(STATED TASK) In the text on PWM modulators and audio fidelity, transcribe word for word the part that opens with the words containing "NICAM (Near Instantaneous" and closes with "stereo TV sound.".

(TEXT EXTRACT)
________________________________________

The THD if a digital PWM modulator is quite high, and a great number of complex technologies has been proposed to improve it. With relatively simple trickery it is possible to achieve fairly excellent performance however, as this simulated example of a DAC shows. Two PWM modulators are combined here, and the distortion of each one is almost completely canceled by the other. They must be combined with very high precision for this to work properly, but that is doable: one idea that should work is differentially sampling them with a floating capacitor. As seen on the plot, approximately two decades below fs the noise and distortion levels are beyond what a perfect 16bit DAC (CD quality) could achieve. This would correspond to an fs (noise shaper calculation speed) of 4.41Msps. The PWM modulators require no calculation other than counting and would in this example be clocked at 12 times fs or ~53MHz. This is only an example. The numbers for an optimized practical implementation would probably become different.
All depends on what the objective is.
For telephony, a signal to distortion ratio of 35dB is seen as sufficient for signal levels of -10dB to –30dB below clipping . Sounds horrible, but its enough to render intelligible speech.
NICAM (Near Instantaneous Companding Audio Multiplex) is a digital sound transmission system that uses only 10 bits for representing the signal waveform. But these 10 bit are combined with a gain scaling factor of 4 bit that is updated at 1ms intervals. This increases the total dynamic range via simple companding and expanding (actually the same idea as is used by tape noise reduction systems). So NICAM can offer the total dynamic range of a 14 bit system (86dB), but depending on the signal amplitude it has the quantization error that is no better than that of a 9 to 10 bit system and therefore the maximum signal to distortion ratio varies between 56dB and 62dB. This can hardly be called high fidelity, but appears to be sufficient for the needs of stereo TV sound.
What if we want audio heaven? What is needed for absolute perfect high fidelity reproduction?
Well, a reasonable requirement would be that all distortions are small enough to fall below the human hearing threshold. There can be no doubt that this will make any kind of distortion inaudible. But that is a quite tough requirement. The human ear is extremely sensitive: at the hearing threshold, the magnitude of ear drum vibration is less then the diameter of a hydrogen atom (!). And it has an enormous dynamic range: the pain threshold is 140dB  above the hearing threshold, which is a power ratio of ten million times ten million. No music reproduction chain can achieve that dynamic range. However, at sound levels of 120dB above threshold or higher, even very short exposure can cause permanent hearing damage , so it is a bit ludicrous to aim for such high playback levels. A "safe" dynamic range requirement might therefore be set at for example 120dB. This is still a power ratio of a million times a million (*).

________________________________________

(DATA ROWS)
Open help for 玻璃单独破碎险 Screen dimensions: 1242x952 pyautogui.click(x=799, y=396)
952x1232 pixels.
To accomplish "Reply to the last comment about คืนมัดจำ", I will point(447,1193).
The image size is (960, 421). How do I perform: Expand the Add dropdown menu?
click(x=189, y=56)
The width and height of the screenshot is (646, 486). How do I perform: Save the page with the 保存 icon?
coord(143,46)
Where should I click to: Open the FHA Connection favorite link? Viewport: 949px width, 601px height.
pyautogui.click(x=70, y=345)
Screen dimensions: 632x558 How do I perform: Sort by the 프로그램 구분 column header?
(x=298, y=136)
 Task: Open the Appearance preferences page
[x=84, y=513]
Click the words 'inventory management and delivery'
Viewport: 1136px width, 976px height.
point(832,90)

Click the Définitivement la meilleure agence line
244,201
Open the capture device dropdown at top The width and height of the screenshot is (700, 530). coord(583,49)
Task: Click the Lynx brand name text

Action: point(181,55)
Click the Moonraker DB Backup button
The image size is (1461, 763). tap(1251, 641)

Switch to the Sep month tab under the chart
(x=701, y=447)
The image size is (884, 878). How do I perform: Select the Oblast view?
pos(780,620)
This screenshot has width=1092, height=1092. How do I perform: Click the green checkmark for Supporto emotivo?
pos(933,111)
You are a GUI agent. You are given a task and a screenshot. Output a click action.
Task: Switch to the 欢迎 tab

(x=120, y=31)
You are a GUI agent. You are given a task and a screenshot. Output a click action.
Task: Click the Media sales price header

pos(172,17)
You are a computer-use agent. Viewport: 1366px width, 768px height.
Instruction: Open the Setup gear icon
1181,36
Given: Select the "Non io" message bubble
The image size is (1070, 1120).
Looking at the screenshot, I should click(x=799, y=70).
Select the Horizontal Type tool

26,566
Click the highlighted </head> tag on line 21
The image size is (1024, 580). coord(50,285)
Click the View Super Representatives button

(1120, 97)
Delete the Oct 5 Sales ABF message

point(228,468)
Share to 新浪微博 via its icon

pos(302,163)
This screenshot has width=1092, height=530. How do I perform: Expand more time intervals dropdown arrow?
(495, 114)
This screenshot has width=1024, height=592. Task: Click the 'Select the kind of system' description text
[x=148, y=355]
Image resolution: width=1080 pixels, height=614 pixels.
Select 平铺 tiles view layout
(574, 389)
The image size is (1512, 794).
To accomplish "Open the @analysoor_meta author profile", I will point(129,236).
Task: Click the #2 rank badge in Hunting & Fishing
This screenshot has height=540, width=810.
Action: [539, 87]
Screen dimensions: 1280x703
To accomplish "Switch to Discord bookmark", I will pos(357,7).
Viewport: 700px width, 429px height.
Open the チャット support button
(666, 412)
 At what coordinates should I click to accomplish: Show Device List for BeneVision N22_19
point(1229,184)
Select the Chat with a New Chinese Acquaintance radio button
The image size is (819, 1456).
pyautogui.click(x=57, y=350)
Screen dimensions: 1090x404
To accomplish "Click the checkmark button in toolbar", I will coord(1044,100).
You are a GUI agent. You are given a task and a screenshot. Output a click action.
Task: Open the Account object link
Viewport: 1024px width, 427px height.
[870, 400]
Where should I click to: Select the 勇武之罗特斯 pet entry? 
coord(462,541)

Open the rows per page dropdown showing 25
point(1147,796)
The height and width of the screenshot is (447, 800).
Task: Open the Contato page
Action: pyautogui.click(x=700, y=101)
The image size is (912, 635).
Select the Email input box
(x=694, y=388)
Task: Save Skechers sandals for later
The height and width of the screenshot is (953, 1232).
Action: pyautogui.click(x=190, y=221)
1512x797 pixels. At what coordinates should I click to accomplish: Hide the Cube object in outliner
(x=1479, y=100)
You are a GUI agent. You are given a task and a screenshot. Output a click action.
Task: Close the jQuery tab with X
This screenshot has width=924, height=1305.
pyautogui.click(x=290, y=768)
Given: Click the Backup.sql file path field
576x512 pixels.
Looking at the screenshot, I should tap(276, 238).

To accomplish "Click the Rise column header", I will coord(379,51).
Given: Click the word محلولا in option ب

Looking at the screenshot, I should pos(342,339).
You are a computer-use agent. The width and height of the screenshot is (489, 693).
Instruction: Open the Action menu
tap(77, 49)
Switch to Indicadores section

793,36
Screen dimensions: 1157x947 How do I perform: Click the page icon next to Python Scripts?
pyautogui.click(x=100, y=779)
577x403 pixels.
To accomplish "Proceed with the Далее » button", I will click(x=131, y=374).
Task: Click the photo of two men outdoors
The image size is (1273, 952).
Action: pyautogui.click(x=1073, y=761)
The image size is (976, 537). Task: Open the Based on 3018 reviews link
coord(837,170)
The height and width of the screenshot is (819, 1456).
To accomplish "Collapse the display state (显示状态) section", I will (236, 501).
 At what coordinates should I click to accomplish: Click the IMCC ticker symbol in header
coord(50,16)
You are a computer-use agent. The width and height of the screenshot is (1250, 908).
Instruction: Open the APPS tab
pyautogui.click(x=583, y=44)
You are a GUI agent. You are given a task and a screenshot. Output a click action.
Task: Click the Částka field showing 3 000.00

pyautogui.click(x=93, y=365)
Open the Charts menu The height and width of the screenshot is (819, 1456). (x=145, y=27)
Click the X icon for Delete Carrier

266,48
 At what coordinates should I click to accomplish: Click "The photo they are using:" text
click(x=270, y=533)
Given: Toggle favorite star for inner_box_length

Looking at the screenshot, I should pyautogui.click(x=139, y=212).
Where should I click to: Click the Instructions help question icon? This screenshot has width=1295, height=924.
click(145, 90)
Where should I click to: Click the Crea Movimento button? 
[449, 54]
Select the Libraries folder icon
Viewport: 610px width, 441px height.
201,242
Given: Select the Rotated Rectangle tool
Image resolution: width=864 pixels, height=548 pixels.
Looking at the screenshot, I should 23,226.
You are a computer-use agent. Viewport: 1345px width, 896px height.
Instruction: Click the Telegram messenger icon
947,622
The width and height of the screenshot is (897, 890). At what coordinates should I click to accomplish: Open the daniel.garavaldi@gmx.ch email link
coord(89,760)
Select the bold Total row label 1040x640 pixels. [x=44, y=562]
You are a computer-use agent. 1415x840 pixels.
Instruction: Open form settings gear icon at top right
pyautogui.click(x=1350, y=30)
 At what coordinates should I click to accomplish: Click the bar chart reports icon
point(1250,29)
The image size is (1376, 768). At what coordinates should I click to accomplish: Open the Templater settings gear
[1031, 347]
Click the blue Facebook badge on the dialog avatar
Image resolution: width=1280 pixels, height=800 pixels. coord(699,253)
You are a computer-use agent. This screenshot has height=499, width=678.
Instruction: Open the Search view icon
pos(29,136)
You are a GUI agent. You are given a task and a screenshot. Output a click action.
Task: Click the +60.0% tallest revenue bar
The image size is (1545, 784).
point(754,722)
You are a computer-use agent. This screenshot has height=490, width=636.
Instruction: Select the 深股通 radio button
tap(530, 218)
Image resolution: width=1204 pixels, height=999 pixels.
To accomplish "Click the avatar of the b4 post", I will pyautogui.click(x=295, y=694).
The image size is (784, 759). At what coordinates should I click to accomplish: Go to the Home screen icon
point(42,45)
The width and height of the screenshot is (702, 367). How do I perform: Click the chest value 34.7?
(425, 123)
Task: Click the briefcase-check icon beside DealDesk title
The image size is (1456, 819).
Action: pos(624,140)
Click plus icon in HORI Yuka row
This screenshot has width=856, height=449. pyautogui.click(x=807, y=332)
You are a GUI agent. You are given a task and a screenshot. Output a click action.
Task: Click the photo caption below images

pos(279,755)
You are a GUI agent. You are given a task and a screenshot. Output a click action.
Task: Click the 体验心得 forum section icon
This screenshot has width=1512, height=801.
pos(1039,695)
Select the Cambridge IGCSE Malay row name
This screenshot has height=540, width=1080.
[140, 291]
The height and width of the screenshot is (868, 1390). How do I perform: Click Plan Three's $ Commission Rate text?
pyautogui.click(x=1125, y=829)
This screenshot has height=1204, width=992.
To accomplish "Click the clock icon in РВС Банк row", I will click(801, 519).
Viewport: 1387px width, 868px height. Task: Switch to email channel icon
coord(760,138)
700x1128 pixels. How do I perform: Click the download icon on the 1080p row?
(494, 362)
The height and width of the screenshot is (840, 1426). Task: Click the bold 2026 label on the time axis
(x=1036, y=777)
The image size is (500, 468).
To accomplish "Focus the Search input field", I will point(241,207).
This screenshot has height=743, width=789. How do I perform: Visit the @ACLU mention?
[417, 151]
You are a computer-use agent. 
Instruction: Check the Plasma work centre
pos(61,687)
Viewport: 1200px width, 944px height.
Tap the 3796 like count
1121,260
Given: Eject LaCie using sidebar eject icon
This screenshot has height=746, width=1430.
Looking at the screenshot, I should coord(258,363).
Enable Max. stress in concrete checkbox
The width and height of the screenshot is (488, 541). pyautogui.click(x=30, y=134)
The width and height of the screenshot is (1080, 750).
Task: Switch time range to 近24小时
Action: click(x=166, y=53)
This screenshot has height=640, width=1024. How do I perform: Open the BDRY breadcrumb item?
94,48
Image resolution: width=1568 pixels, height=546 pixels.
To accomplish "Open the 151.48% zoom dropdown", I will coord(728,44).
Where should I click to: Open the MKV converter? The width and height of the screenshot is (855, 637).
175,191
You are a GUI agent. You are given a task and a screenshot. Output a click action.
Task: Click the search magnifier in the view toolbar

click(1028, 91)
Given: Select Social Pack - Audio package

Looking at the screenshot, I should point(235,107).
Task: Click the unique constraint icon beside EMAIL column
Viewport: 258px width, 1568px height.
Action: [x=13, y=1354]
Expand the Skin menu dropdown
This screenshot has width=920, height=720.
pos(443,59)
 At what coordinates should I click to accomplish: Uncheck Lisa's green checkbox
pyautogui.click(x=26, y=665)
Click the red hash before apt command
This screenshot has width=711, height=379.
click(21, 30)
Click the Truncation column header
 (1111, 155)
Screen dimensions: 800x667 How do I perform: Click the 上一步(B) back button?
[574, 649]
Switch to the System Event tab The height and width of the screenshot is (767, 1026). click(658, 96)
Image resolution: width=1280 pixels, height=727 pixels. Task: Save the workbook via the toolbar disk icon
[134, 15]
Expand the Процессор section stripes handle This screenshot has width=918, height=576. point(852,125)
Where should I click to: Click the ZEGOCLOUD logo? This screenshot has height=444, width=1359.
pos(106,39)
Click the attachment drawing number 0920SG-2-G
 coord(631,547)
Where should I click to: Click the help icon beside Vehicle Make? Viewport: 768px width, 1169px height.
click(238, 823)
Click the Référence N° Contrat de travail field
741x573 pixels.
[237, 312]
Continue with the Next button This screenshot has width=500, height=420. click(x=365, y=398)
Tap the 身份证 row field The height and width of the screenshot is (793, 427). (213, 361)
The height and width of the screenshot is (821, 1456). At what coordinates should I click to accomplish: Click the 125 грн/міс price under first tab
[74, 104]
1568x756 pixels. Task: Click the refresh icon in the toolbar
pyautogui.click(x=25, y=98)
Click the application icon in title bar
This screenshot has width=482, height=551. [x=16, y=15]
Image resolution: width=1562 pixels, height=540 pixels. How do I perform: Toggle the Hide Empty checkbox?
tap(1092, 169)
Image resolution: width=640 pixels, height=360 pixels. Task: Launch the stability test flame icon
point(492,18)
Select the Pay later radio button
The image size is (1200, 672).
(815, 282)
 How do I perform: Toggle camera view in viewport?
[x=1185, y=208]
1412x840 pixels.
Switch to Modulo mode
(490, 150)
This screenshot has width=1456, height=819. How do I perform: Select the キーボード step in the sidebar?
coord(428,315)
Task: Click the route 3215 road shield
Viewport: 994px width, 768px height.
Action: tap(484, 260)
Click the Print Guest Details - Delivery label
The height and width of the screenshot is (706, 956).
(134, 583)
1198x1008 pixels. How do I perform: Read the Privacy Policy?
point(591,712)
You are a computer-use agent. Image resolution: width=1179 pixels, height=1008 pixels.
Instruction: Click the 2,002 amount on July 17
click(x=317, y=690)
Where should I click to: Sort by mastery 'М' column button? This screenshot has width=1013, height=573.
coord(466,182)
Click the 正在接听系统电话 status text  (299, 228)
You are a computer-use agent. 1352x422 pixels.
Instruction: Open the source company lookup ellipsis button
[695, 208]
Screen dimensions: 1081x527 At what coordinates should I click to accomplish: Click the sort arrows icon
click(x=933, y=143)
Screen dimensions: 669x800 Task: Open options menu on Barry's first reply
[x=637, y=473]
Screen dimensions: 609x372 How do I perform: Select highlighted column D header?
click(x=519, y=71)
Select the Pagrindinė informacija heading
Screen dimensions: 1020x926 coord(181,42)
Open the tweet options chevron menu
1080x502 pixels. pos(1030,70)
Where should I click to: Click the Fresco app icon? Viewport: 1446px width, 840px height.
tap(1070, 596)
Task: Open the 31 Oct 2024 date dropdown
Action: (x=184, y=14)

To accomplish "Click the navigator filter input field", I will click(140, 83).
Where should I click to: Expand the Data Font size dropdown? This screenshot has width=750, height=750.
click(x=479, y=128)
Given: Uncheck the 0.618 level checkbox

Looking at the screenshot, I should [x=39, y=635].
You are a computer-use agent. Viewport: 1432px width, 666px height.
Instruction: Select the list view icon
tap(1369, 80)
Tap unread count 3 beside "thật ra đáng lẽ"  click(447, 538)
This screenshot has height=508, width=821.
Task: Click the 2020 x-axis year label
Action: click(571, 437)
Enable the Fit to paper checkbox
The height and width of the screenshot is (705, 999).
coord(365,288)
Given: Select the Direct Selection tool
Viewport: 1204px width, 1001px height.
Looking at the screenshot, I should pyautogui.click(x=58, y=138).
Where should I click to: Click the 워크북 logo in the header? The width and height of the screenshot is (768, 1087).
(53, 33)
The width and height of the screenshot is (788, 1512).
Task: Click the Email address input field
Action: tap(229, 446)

________________________________________

(RESPONSE TO THIS TASK)
NICAM (Near Instantaneous Companding Audio Multiplex) is a digital sound transmission system that uses only 10 bits for representing the signal waveform. But these 10 bit are combined with a gain scaling factor of 4 bit that is updated at 1ms intervals. This increases the total dynamic range via simple companding and expanding (actually the same idea as is used by tape noise reduction systems). So NICAM can offer the total dynamic range of a 14 bit system (86dB), but depending on the signal amplitude it has the quantization error that is no better than that of a 9 to 10 bit system and therefore the maximum signal to distortion ratio varies between 56dB and 62dB. This can hardly be called high fidelity, but appears to be sufficient for the needs of stereo TV sound.